17      Some of the same factors going to reasonable suspicion for a stop also justify a search for weapons.  For example, Rom suspected he had observed a drug deal.  Although there is no absolute connection between drug crimes and weapons, drug dealing is nevertheless known to be associated with possession of deadly weapons.  See id., ¶38.  Further, the time of day, evasive behavior,[5] and unusual nervousness are also appropriate considerations.  See id., ¶¶30-31.

18      Alone, those factors might be insufficient to give Rom reasonable suspicion that Curtain might be armed and the officers’ safety in danger, but there are two other factors that must be considered here.  First, when Rom stopped the vehicle, Curtain immediately engaged in furtive movements.  He leaned forward and to the left, his head dropping briefly out of view.  Rom had no way to know if Curtain was merely concealing something or instead reaching for a weapon.  See id., ¶37.

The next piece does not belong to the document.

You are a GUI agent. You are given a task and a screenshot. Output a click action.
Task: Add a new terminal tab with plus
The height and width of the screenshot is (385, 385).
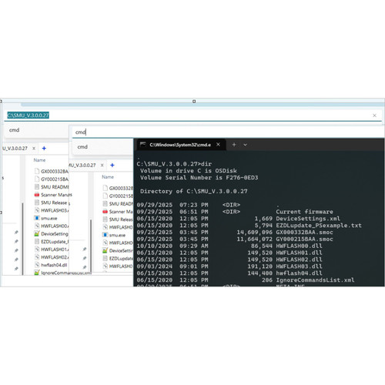(234, 145)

19      Second, when Rom approached the vehicle, Curtain had an open bottle of alcohol in his lap.  This meant Rom now had to consider whether Curtain might be intoxicated or impaired which, if true, introduced a risk of unpredictable and even violent behavior.  Further, as the State pointed out at the suppression hearing, whatever Curtain was doing when he leaned forward was more important than the open intoxicant.  In other words, Curtain’s suspicious movement after the car was stopped was not an attempt to conceal the liquor, despite the fact that driving with an open intoxicant is itself a crime.  A reasonable police officer could infer Curtain was intent on retrieving a weapon.  It was therefore reasonable for Rom to infer Curtain might be armed and the officers’ safety might be in jeopardy, and it was reasonable to conduct a protective search of the vehicle.

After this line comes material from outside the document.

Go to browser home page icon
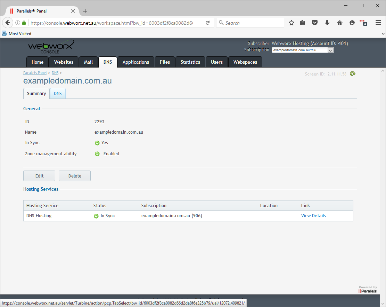The width and height of the screenshot is (386, 307). point(340,23)
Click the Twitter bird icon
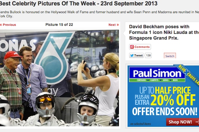This screenshot has height=132, width=199. [132, 56]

20      The door pocket was within Curtain’s reach and would have been forward and to the left—the direction in which Curtain was moving when he stopped.  Rom asked Curtain what he had been reaching for; Curtain told him he had been reaching for his cigarettes.  Rom spotted the cigarettes in the door pocket, but also noticed the transparent bottle with the cocaine.  Curtain does not dispute that the cocaine was in plain sight, seizable if the search were permissible.  See State v. Applewhite, 2008 WI App 138, ¶¶14-18, 758 N.W.2d 181 (evidence in plain view may be seized even if officers were only doing a protective search; police are not required to look the other way when they inadvertently discover evidence of a crime).  The court properly denied the suppression motion.

            By the Court.—Judgment affirmed.

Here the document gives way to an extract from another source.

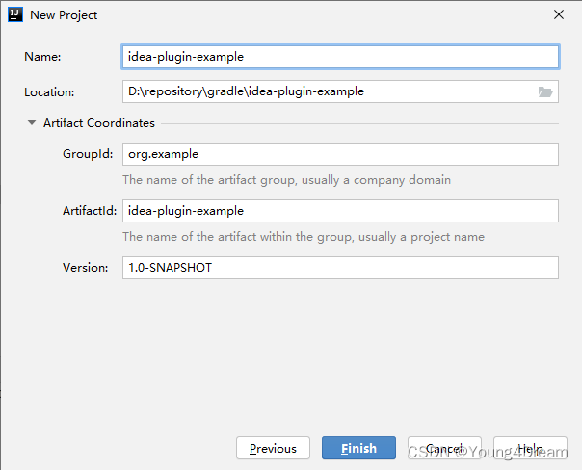Click the "Version:" label
The height and width of the screenshot is (470, 582).
[x=86, y=268]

            This opinion shall not be published.  See Wis. Stat. Rule 809.23(1)(b)5.


 



[1]  It is unclear whether this is the individual who engaged in the hand-to-hand transaction or another person.  Rom testified that he was not paying attention to that individual when he walked away from Curtain, and Curtain testified it was a friend he met at the gas station.

[2]  All references to the Wisconsin Statutes are to the 2007-08 version unless otherwise noted.

[3]  Some of Rom’s testimony referred to in this opinion is from the trial.  When we review a suppression ruling, we are not limited to the record before the court at the time of the suppression hearing.  See State v. Begicevic, 2004 WI App 57, ¶3 n.2, 270 Wis. 2d 675, 678 N.W.2d 293.

[4]  At the suppression hearing, Curtain testified that he was sure the tail lights were working and that the vehicle automatically turned on the headlights when it sensed darkness.  The court disregarded Curtain’s testimony, stating it “always got the sense he was kind of coming up with more stuff to try to just obfuscate[.]”  See State v. Fields, 2000 WI App 218, ¶11, 239 Wis. 2d 38, 619 N.W.2d 279 (where trial court determined witness’s testimony was not credible, court of appeals disregarded that testimony on review).

[5]  Rom did, however, concede that Curtain stopped his vehicle in a timely fashion.  For some reason, Curtain felt compelled to testify he stopped because he reached his destination, not because officers were behind him.